When writing out the entries below, keep only the lines from the line with "The image size is (653, 415)." to the line with "the Pvf3 gene", both included, exactly as they are, and leave the pictures aside.

-- Information given --
= Beginning of Section =

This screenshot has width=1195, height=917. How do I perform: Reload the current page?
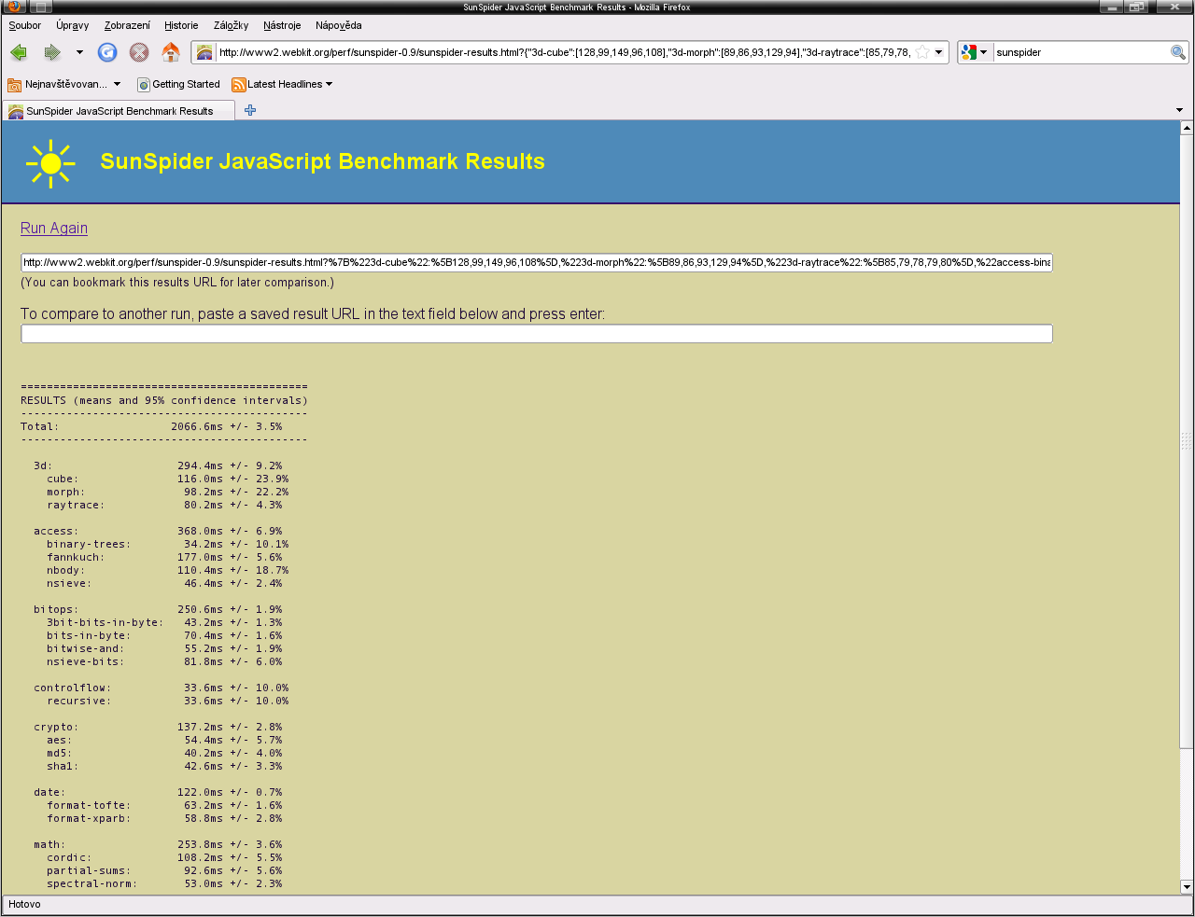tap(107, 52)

= End of Section =
= Beginning of Section =

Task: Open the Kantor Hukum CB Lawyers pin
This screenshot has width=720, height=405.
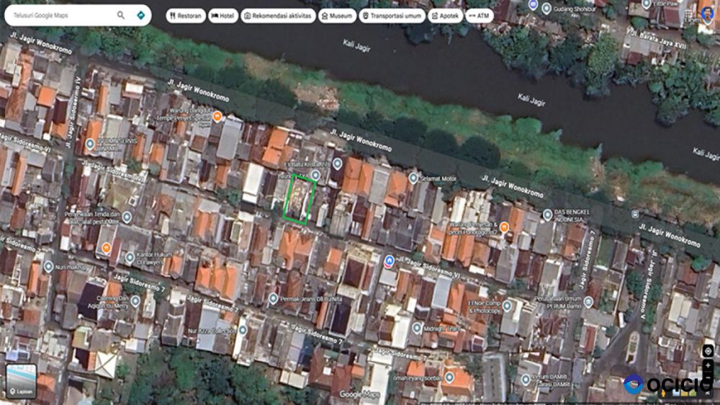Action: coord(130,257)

= End of Section =
= Beginning of Section =

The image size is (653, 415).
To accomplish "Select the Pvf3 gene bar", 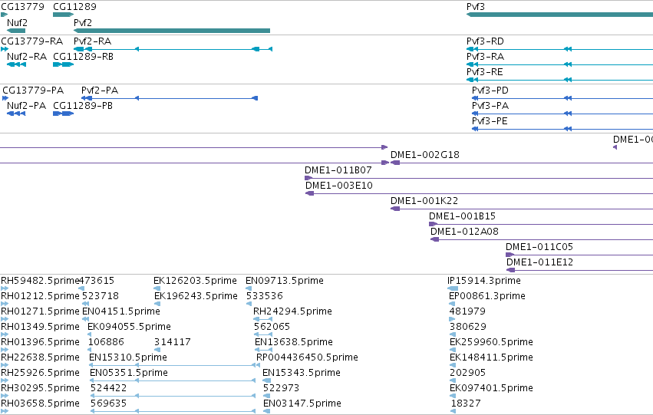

= End of Section =

-- Final answer --
The image size is (653, 415).
To accomplish "Select the Pvf3 gene bar", 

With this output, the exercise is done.